[cesarb]

> If you don't want a panic to take down the whole system, you can isolate the code in a thread and use a supervision tree, or use `catch_unwind` to let the thread perform cleanup and then continue from a known state.

Playing devil's advocate: with unwinding panics (which are necessary for these two approaches), it's harder to make sure all the data structures the thread was using are left in a coherent state. It's not as bad as exception safety in C++, but it does have some similarities. Just take a look at the tricks the Rust standard library uses to keep everything sane even if the stack unwinds (structs implementing Drop normally called SomethingOnDrop, for instance CopyOnDrop), or std::sync::Mutex poisoning.

[mbrubeck]

Agreed. There are definitely good arguments for using abort-on-panic, and doing isolation and recovery at the process level rather than the thread level. This is what we do with all the Rust code in Firefox, for example.

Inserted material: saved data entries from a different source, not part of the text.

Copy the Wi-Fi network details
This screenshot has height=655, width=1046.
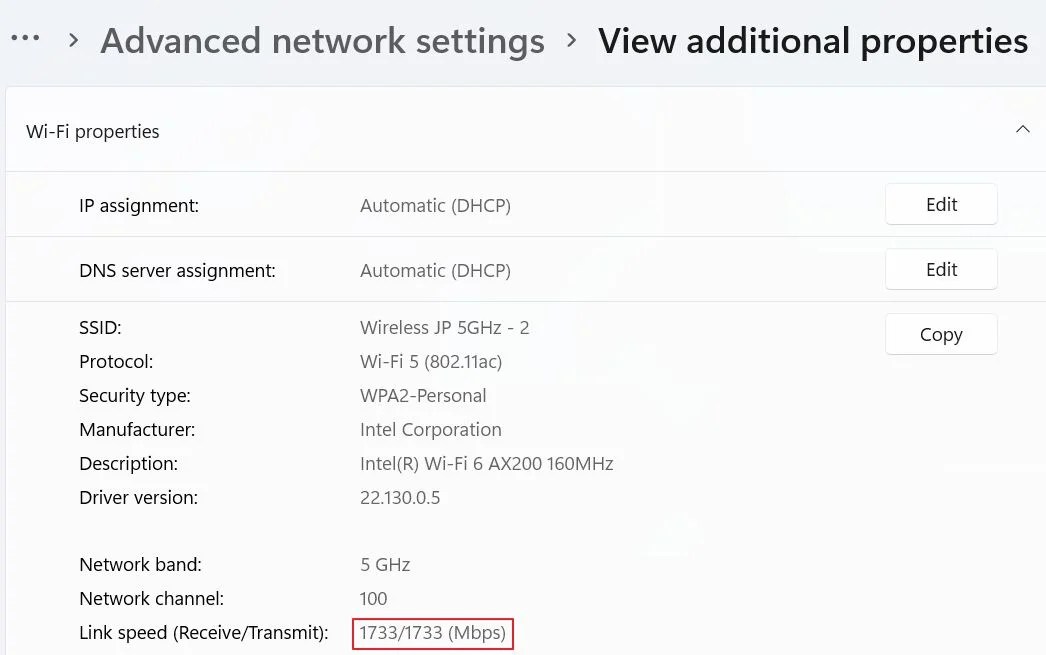click(x=940, y=334)
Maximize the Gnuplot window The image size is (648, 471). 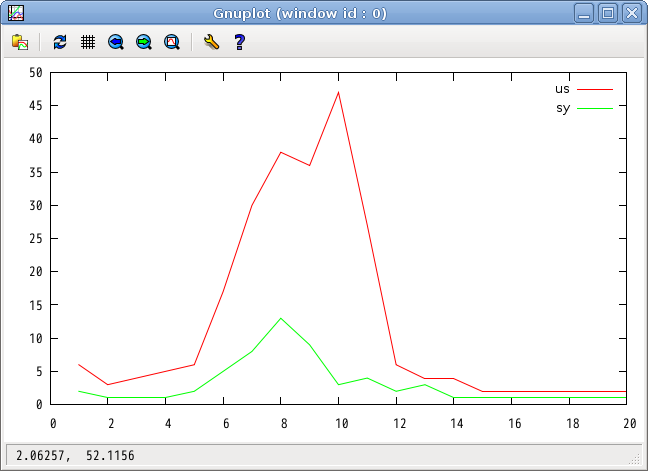[608, 13]
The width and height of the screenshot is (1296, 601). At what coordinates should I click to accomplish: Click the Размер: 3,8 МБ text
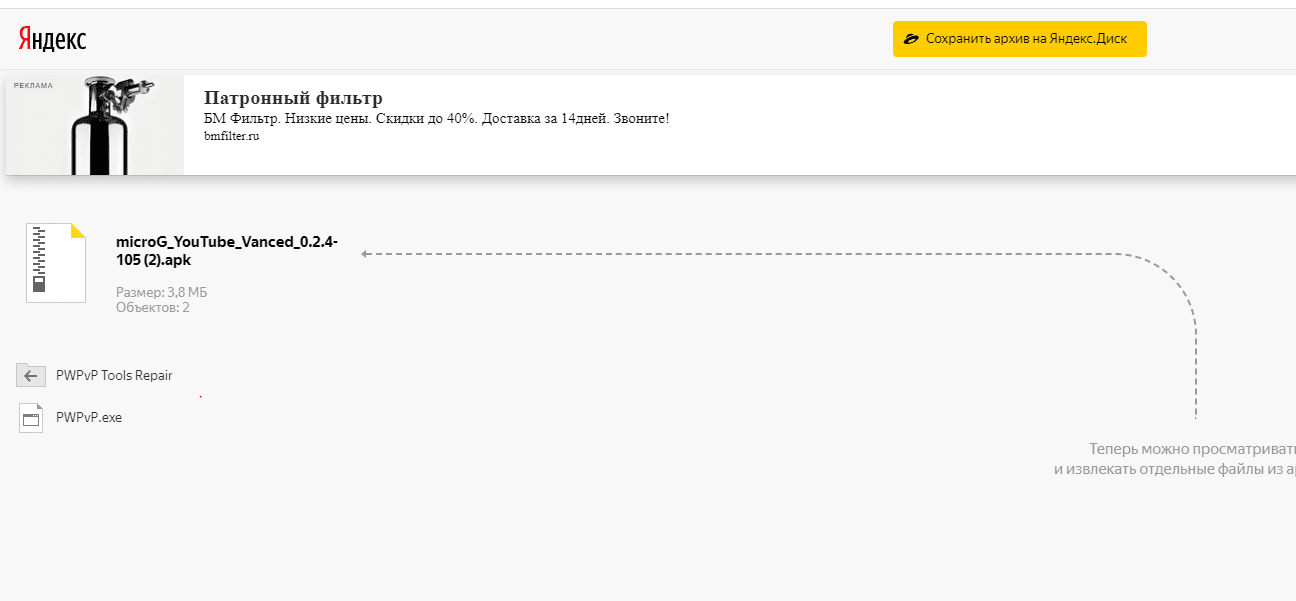point(162,292)
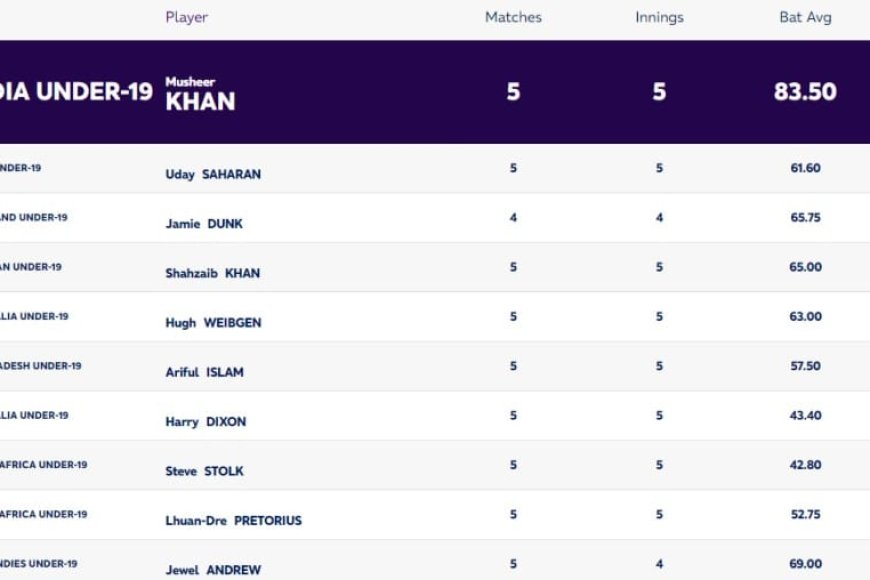The height and width of the screenshot is (580, 870).
Task: Select Musheer Khan's 83.50 batting average
Action: [805, 92]
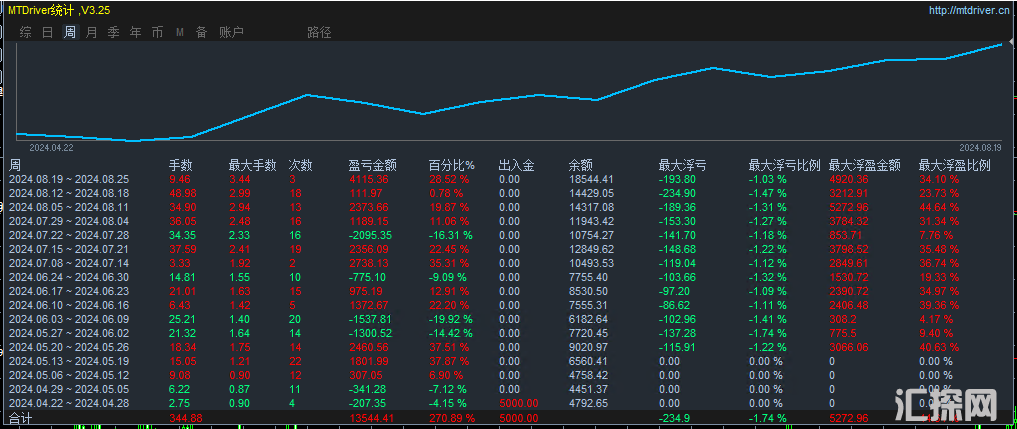Select the 2024.08.19 ~ 2024.08.25 week row
This screenshot has height=429, width=1017.
point(69,179)
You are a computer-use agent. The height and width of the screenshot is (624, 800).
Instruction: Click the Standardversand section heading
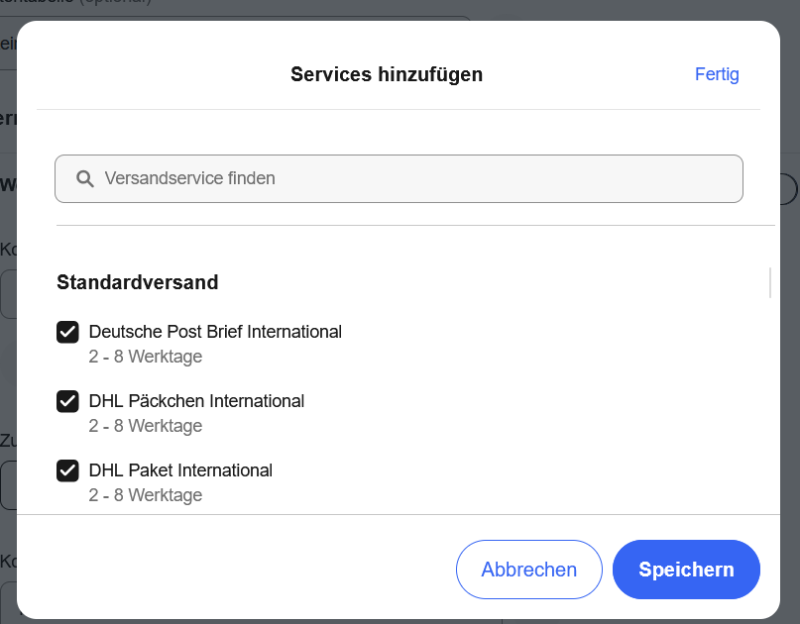point(137,282)
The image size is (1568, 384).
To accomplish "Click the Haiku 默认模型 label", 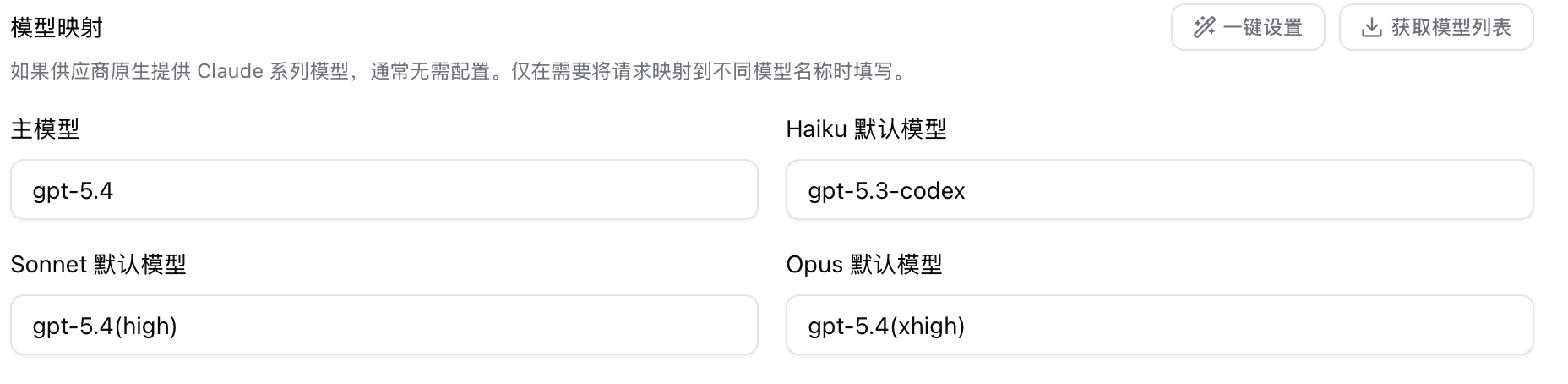I will (866, 129).
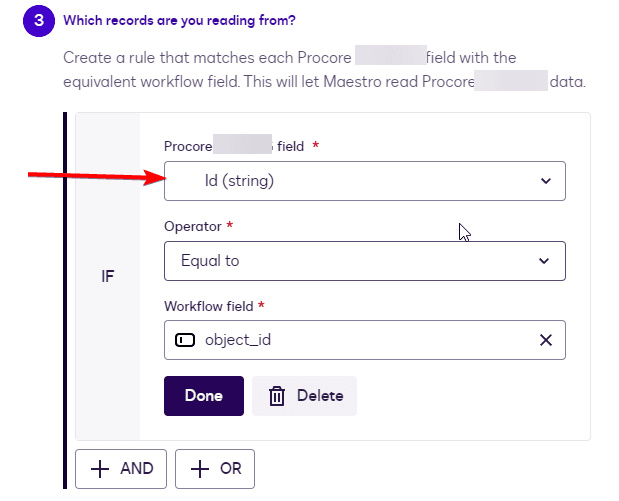Click "Which records are you reading from?" heading

tap(186, 20)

Unwind safety is a real issue. I have some personal experience with fixing panic-safety issues in unsafe Rust code:

https://github.com/servo/rust-smallvec/pull/103

I wrote a bit more about it here:

https://users.rust-lang.org/t/c-pitfalls-hard-to-avoid-that-...

[rectang]

Even isolation and recovery at the process level does not guarantee that a multi-process application will have no invalid state! By the time invalid state is detected in one process and a panic happens, the invalid state may have already propagated to another process via IPC messaging.

And even taking down an entire multi-process application doesn't fully protect against invalid state, if that invalid state has wound up in persistent storage.

All recoveries from panics are ultimately heuristics.

[tialaramex]

Your goal should be for your software to behave correctly regardless of persistent state. That is, all persistent states are valid, or else that's a grave bug.

If the situation is "Program fails when restoring from state X" the priority for "Don't fail when restoring from state X" is higher than for "Don't cause whatever happened that results in state X".

Example: Let's say your code believes 'foo' is supposed to be a file with an XML structure in it. A user reports that something went wrong and now the program crashes, the file 'foo' is now exactly 4096 bytes (one page on most architectures) of binary noise.

Correct priority: #1 Make the program work when 'foo' is not an XML file. If possible (maybe 'foo' is storing animated profile pictures for a chat program) it should carry on, if that's impractical (maybe 'foo' defines which model of X-ray machine we're hooked up to, best not to press on without knowing) it should give a clear error explaining what's wrong.

#2 only after fixing #1 figure out how 'foo' gets corrupted and try to solve that.

[a1369209993]

Nitpick: this isn't really about persistent state specifically, but any shared (and especially mutable) state, including but not limited to state shared across multiple temporally-nonoverlapping instances of the same program. Eg, compare when 'foo' is provided as input or fetched across a network.

[dmm]

> if that invalid state has wound up in persistent storage.

The same can be said for a program recovering from a power loss?